◆ **SOURCE INFORMATION**:
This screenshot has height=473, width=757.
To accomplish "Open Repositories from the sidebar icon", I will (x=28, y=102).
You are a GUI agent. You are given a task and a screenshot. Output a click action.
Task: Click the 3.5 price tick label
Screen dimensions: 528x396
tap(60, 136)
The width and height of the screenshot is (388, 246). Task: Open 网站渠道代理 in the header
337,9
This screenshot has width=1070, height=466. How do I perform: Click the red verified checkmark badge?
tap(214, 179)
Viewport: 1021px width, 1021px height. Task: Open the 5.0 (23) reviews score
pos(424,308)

...

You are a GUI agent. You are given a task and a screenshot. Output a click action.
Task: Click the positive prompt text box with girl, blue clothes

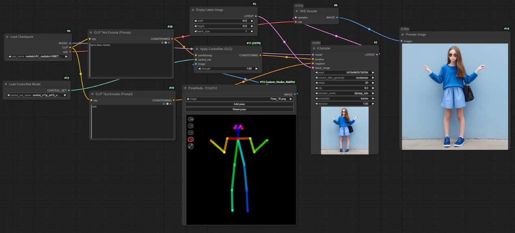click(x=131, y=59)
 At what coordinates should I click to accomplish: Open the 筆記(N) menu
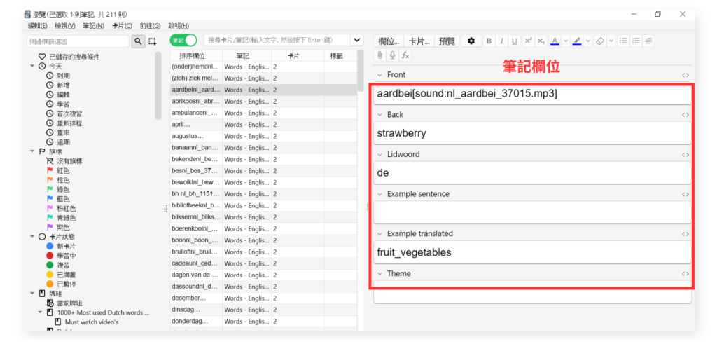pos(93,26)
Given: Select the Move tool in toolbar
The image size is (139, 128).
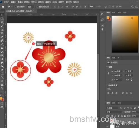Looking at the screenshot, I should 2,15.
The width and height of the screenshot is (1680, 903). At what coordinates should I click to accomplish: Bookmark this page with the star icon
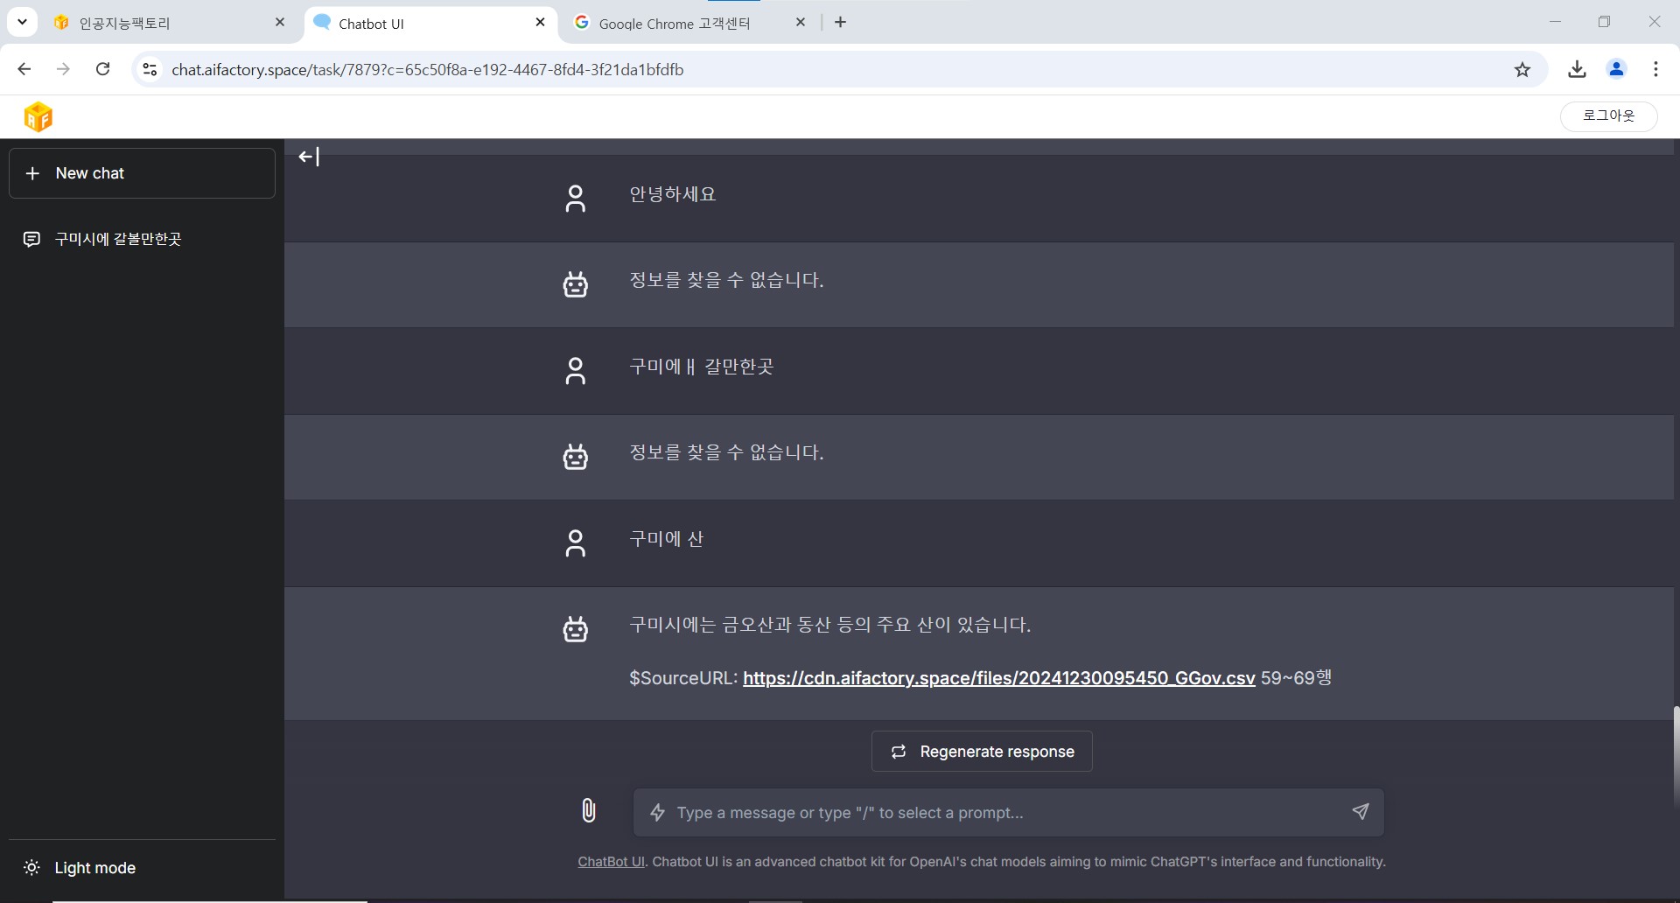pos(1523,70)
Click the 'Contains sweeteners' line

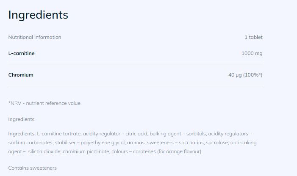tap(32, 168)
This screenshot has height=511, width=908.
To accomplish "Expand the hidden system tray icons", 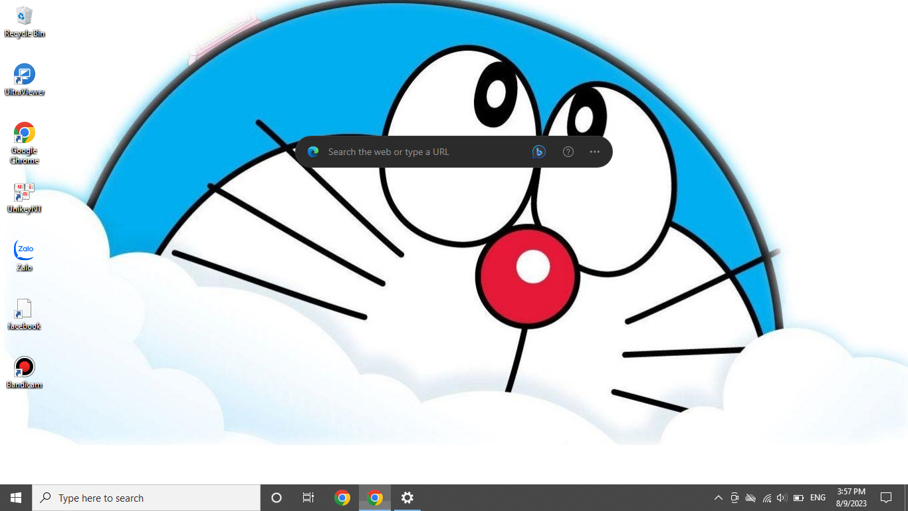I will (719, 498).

---

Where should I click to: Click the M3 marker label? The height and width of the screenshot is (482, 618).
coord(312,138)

◆ **EXERCISE**:
The lines above starting at the one that holds "Given: Select the Move tool in toolbar" and ending at the one that holds "This screenshot has height=511, width=908." are to be written out exactly, ends included, and no pictures are to be copied.

◆ **REPLY**:
Given: Select the Move tool in toolbar
The image size is (139, 128).
Looking at the screenshot, I should 2,15.
The width and height of the screenshot is (1680, 903). At what coordinates should I click to accomplish: Bookmark this page with the star icon
pos(1523,70)
Click the 'Contains sweeteners' line

tap(32, 168)
This screenshot has height=511, width=908.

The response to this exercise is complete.